When Huskins reappeared nearly 400 miles away two days later in her hometown of Huntington Beach, the Vallejo Police Department made up its mind. It publicly denounced her as a hoaxer and a fraud in a press conference a short while later, and the media began calling her the real-life Gone Girl, referring to the 2012 Gillian Flynn novel in which a woman fakes her own kidnapping to frame her husband for her murder. This was despite the fact that Huskins’s story matched Quinn’s exactly, and that she shared with law enforcement that she’d been raped by her attacker, submitting to a sexual assault exam.

Denise HuskinsNetflix

The latter two episodes of the series, which feature interviews with Huskins, Quinn, and both their families, tell the story of how the couple fought to clear their name from these allegations.

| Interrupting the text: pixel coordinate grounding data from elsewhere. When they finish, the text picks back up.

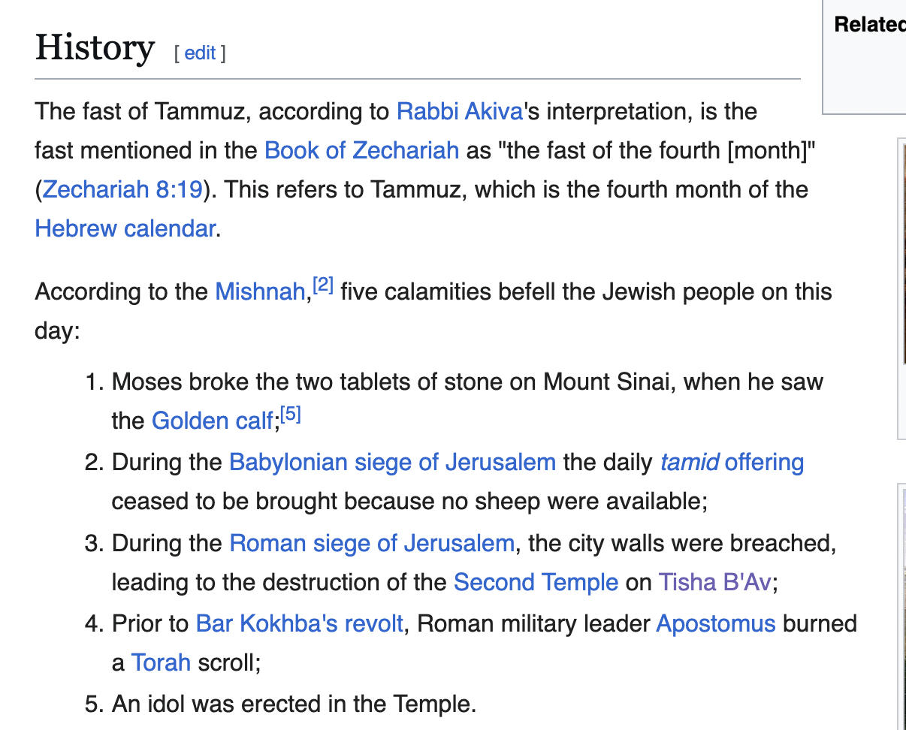
Task: Open the visited Tisha B'Av link
Action: click(x=714, y=582)
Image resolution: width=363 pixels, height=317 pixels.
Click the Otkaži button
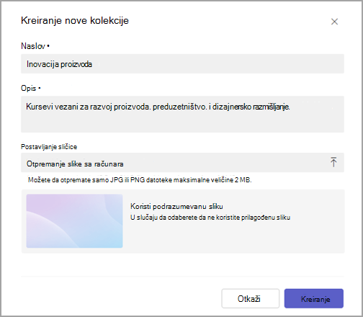tap(251, 298)
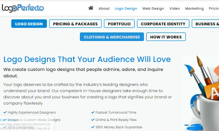Click the paintbrush mug illustration
The image size is (219, 131).
[x=202, y=93]
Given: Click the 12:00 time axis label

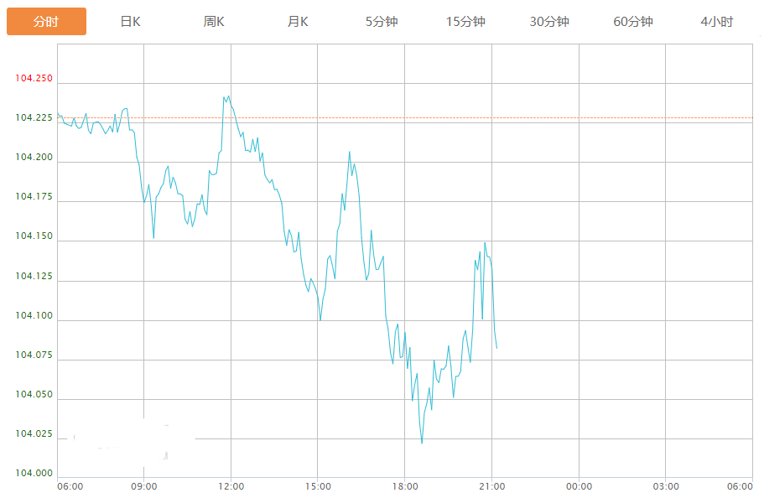Looking at the screenshot, I should pos(231,486).
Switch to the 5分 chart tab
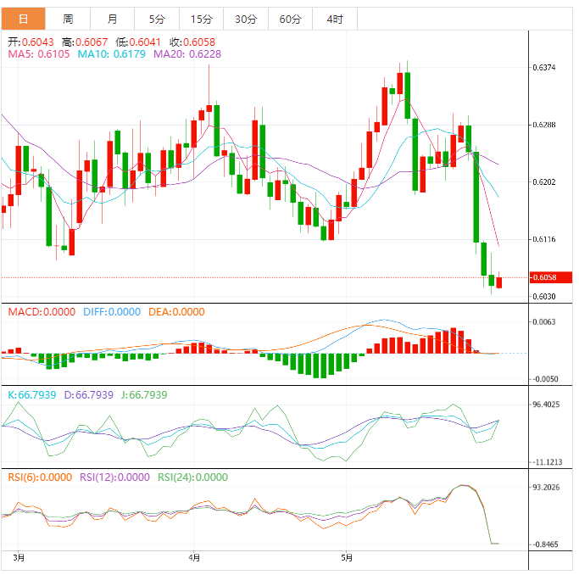579x575 pixels. click(x=157, y=19)
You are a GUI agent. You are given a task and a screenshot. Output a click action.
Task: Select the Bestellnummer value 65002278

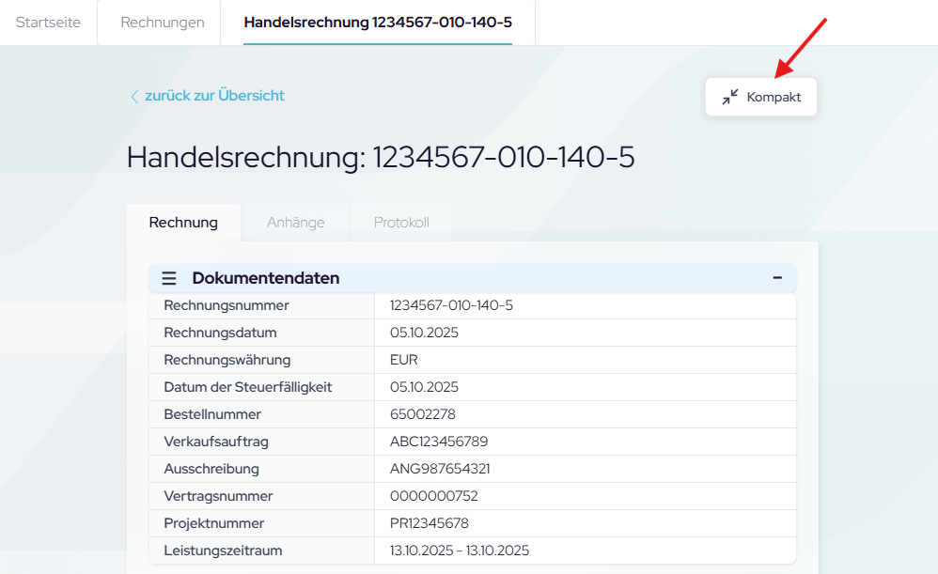[x=422, y=414]
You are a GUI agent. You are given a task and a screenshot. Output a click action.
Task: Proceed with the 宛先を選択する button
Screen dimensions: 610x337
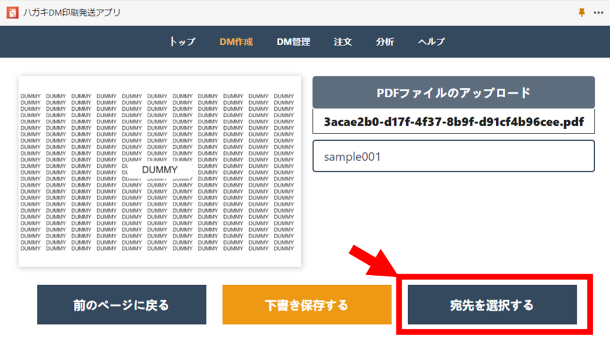492,305
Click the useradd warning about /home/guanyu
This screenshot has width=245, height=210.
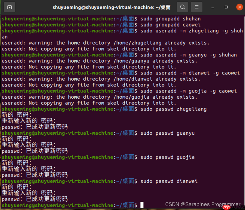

Eventually they were helped by Detective Misty Carausu of the nearby Dublin Police Department, who had arrested a man named Matthew Muller for attempting a strange home invasion in her jurisdiction and then had a hunch that it wasn’t his first crime.

Carausu was able to link Muller to Huskins’s kidnapping and the attack on her and Quinn, the details of which, it turns out, were true (Muller is now serving 40 years in prison for kidnapping, robbery, and rape for the crime, and is suspected of engaging in multiple other home invasions for years prior to the attack on Huskins and Quinn). The filmmakers also interviewed a woman named Tracey, who was attacked in her home in nearby Mountain View in 2009, in a case suspiciously similar to that of Huskins. Tracey recounted how the intruder in her home told her he had a change of heart and decided not to rape her. When she called law enforcement, she said one officer asked her whether she was sure the experience wasn’t “a dream.”

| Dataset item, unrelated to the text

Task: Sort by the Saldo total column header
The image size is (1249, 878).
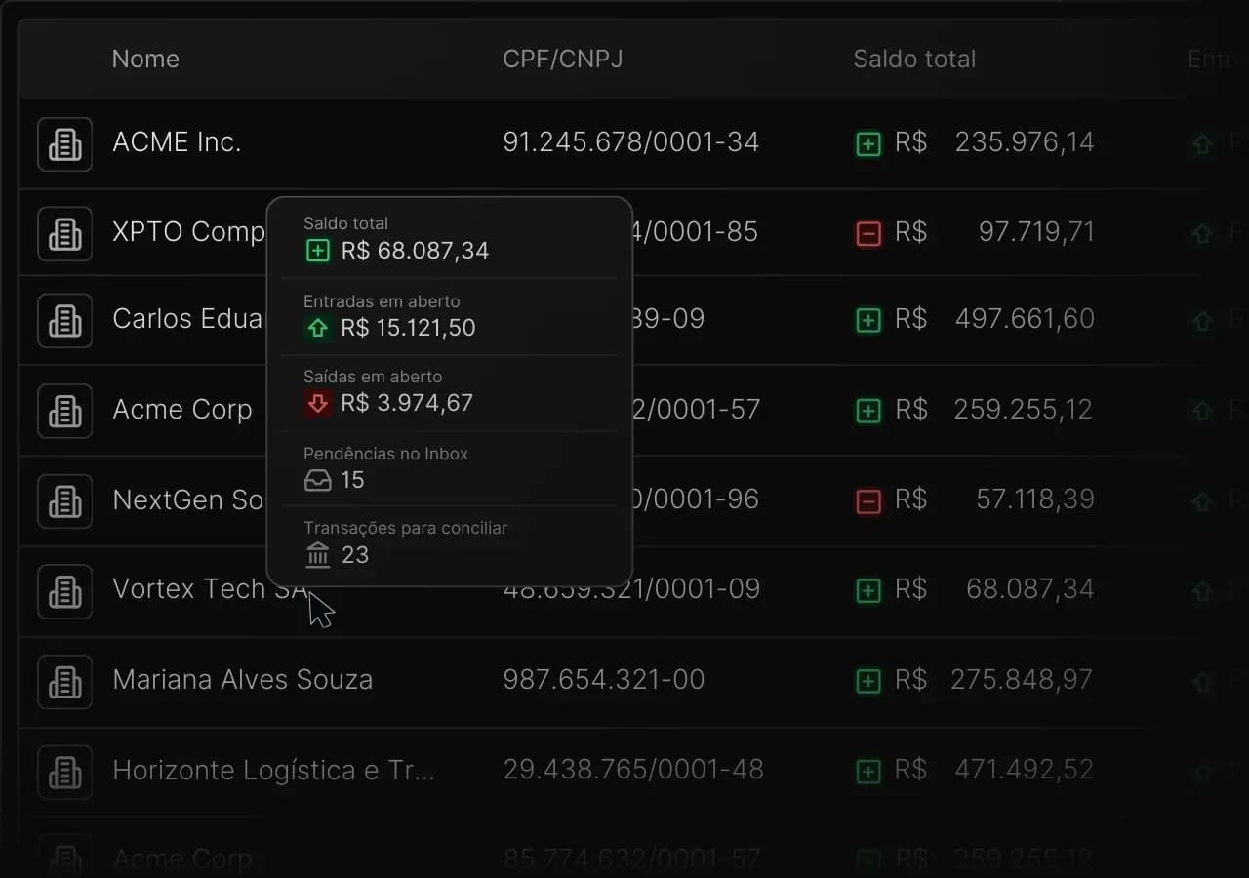Action: click(914, 59)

Adding to viewers’ anger is the fact that the main detective on the case, Mat Mustard, was named Officer of the Year the same year that Huskins was kidnapped and was promoted in 2018. While the department did apologize to the couple, who were awarded a $2.5 million settlement for their ordeal, six years later, it declined to speak to the filmmakers for the series.

“We think that’s a real shame because it’s kind of just turning their backs on the situation when it could have been an opportunity for them to be humble and to say, ‘We are fully aware of how mistakes were made and this is what we’ve changed since and this is how we now approach victims of crimes,’” Higgins told the Mirror in an interview.

Detective Misty Carausu.Netflix

Perhaps the most heartbreaking moment in a series full of them is when Huskins shares that the kidnapping was the third time in her life she had been sexually assaulted. After being molested as a 12-year-old, she said, she never reported it because she was too afraid. When she was assaulted at a friend’s house at a party at 19, she said, she tried to report it to the police, but they told her they did not have enough evidence to pursue it.

“And then here I am, literally taken in the middle of the night, my body stolen and violated, and they still don’t believe me,” she said. “I don’t know what needs to happen to me, what needs to happen to any woman, for them to be believed. It just seems hopeless.”

That’s the question on the mind of all the women who are watching the series too. Because it’s 2024, yet women are still fighting an uphill battle to get men to believe them when they report being raped, even if it fits the “stranger rape” scenario.

“This is mostly a large lesson to the majority as to why women don’t fucking report shit, even being abducted and raped,” wrote one woman on Twitter. “Nobody believes us.”

Huskins and Quinn, who are now married and have two young daughters, released a book about their experience in 2021, and say on their Instagram accounts that they continue to talk about their story with the hope of changing the way rape survivors and other survivors of violence are treated by law enforcement. They remain close with Carusu, who said the same on her own account.

“I hope this series changes how law enforcement, the judicial system, and the world view survivors of horrific crimes,” she wrote.